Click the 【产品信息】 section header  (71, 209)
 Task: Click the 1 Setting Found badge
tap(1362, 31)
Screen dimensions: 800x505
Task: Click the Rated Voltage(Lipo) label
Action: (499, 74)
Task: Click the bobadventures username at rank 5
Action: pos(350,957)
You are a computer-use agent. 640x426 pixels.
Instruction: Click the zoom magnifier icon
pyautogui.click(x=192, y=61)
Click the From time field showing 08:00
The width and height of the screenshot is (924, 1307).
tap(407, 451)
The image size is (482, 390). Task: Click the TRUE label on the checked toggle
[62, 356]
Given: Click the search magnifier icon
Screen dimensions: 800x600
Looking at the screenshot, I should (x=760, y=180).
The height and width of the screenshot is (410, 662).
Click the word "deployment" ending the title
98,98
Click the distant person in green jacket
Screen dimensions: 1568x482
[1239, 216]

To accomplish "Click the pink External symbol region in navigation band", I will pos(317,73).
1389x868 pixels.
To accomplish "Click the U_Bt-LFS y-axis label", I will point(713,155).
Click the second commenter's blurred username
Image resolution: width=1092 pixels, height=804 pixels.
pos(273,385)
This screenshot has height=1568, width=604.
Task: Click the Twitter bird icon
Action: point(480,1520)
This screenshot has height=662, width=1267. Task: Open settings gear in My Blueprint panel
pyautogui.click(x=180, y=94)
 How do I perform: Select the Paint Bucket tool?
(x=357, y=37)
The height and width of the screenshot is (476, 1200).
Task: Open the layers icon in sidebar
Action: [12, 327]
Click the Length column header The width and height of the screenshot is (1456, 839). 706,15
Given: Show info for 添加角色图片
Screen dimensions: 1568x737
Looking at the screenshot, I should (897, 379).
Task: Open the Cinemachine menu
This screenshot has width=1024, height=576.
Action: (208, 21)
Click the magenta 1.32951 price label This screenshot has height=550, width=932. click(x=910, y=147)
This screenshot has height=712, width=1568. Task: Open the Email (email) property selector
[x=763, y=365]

====

→ **Short task**:
Identify every line in the material above that contains the word "Open" and copy each such line.

→ **Correct answer**:
This screenshot has height=662, width=1267. Task: Open settings gear in My Blueprint panel
Task: Open the layers icon in sidebar
Task: Open the Cinemachine menu
This screenshot has height=712, width=1568. Task: Open the Email (email) property selector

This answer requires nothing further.